* _WHAT IS NEEDED_: Copy exactly and only the lines running from the one that contains "1568x758 pixels." to the final line of the data below, without the pictures.

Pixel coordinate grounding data

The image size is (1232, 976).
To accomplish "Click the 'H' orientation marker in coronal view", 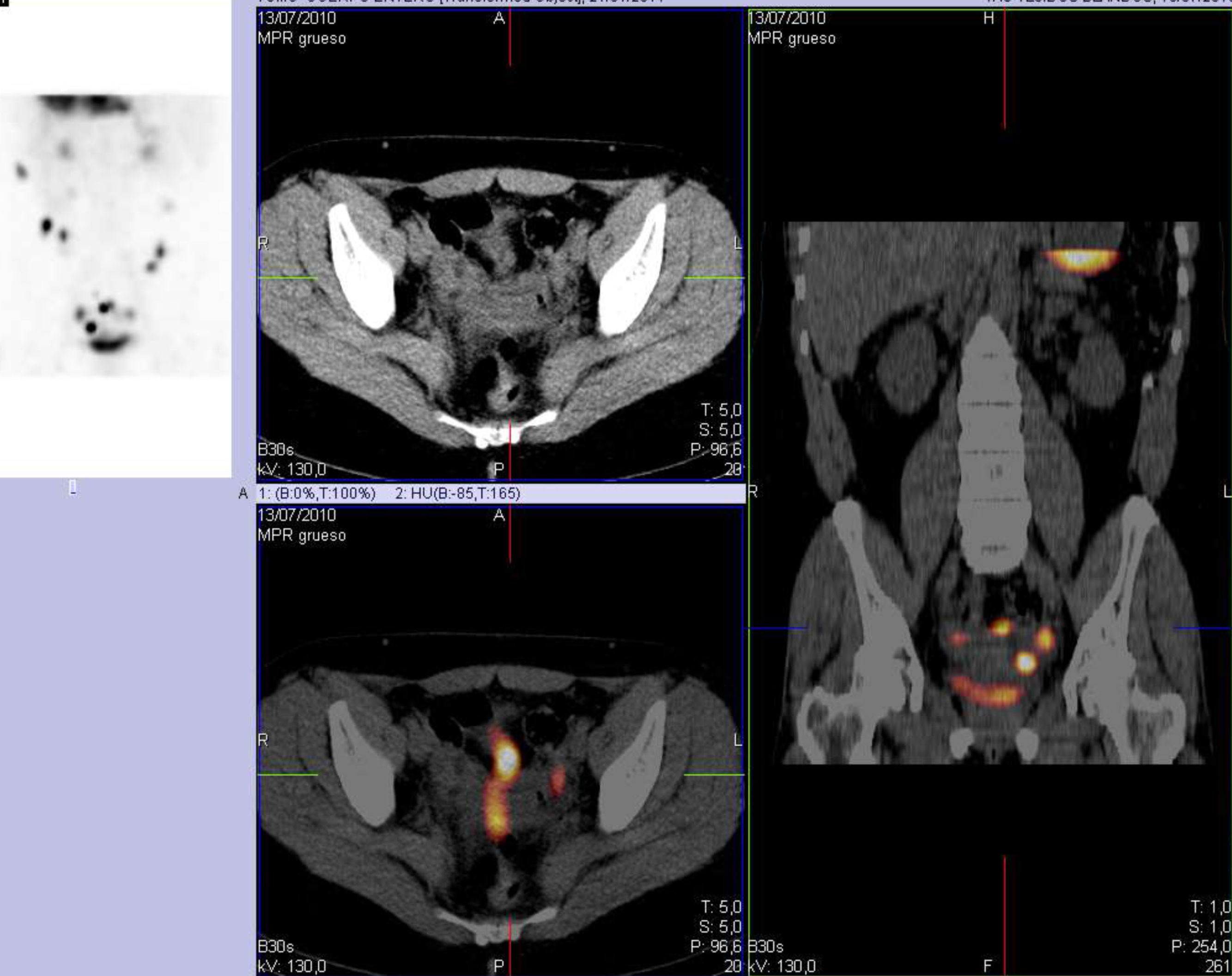I will pos(989,19).
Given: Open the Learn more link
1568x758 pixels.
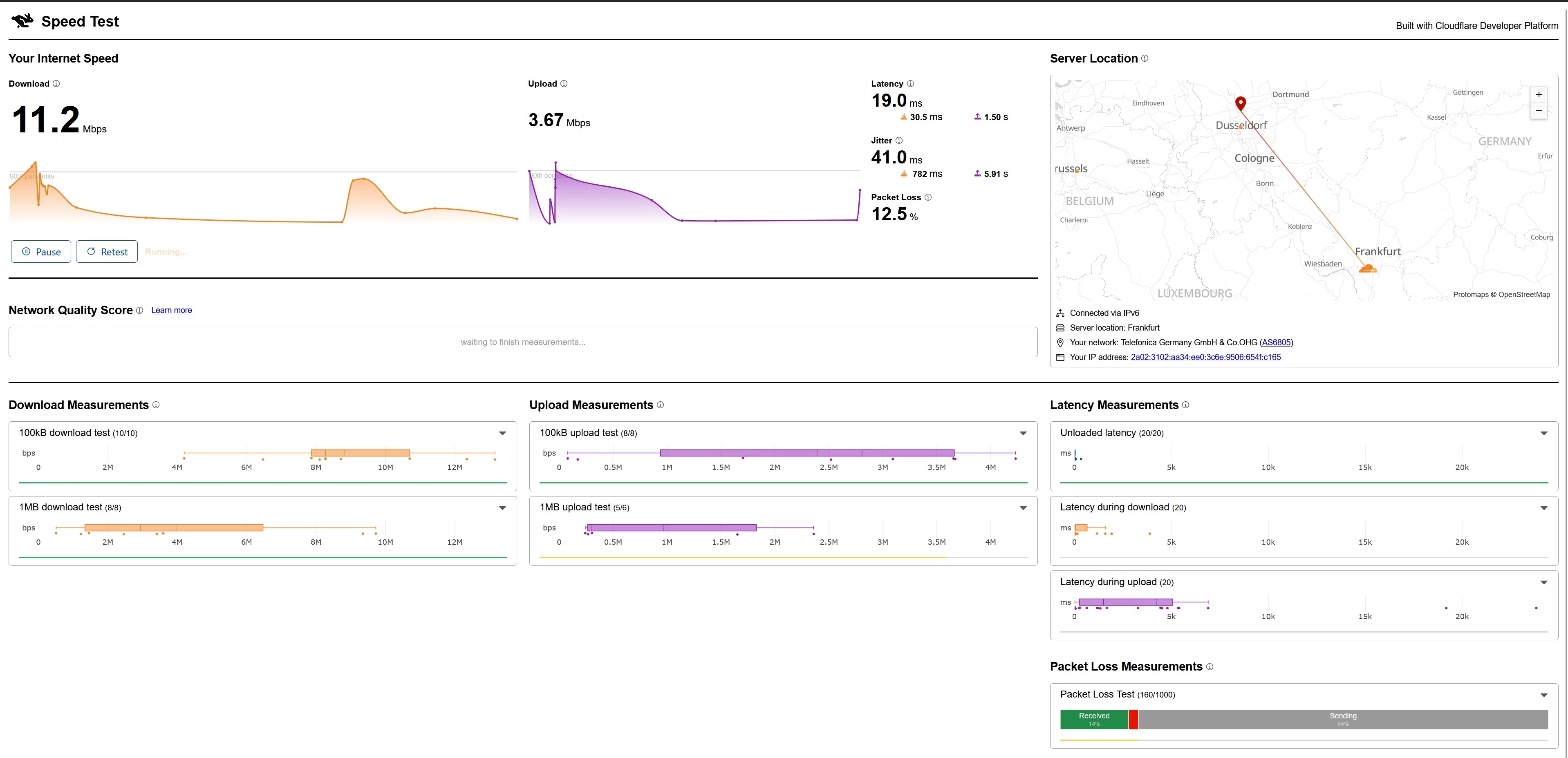Looking at the screenshot, I should tap(171, 310).
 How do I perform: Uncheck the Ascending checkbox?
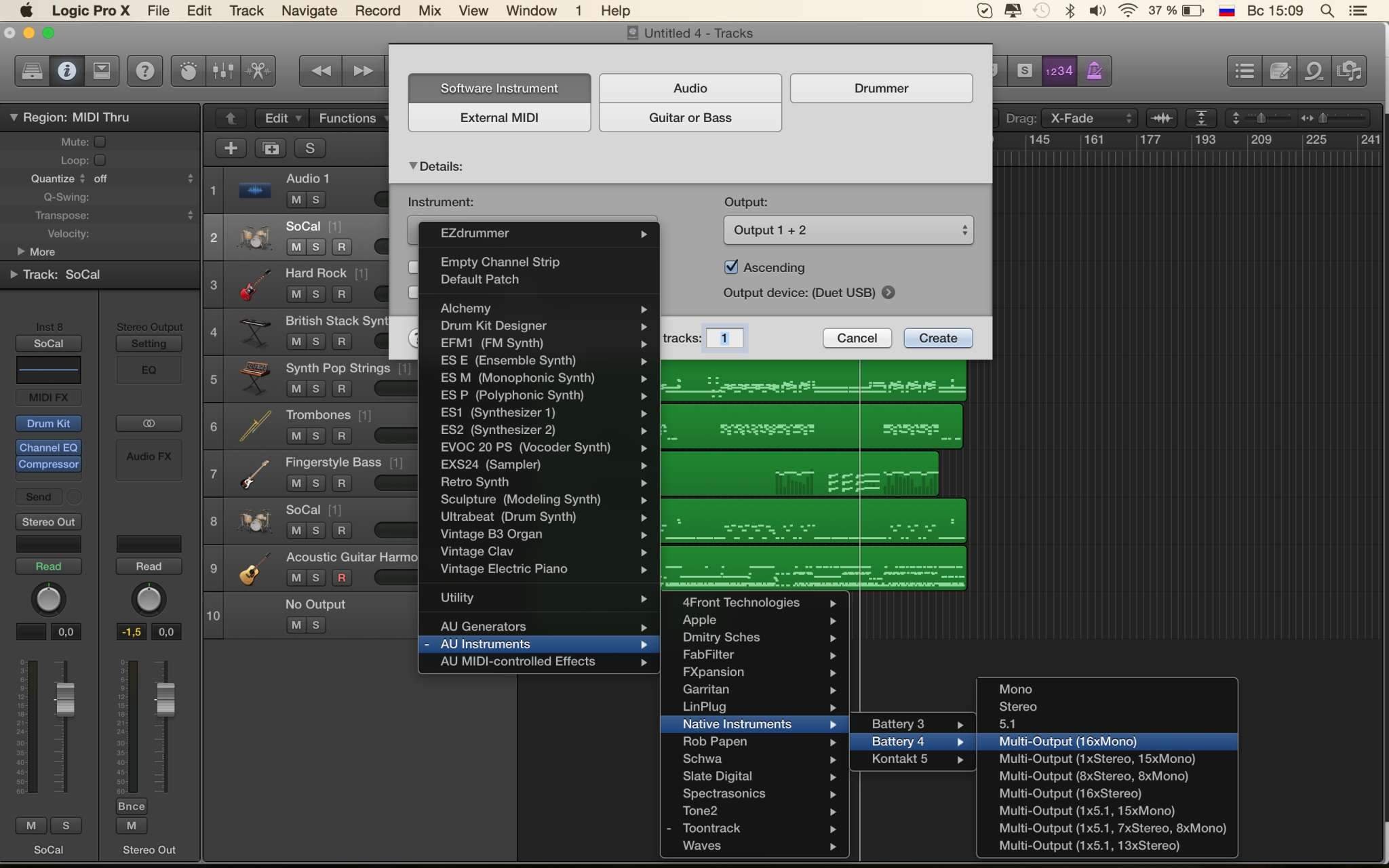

* _PROBLEM SOLUTION_:
1568x758 pixels.
Looking at the screenshot, I should tap(171, 310).
 How do I perform: Uncheck the Ascending checkbox?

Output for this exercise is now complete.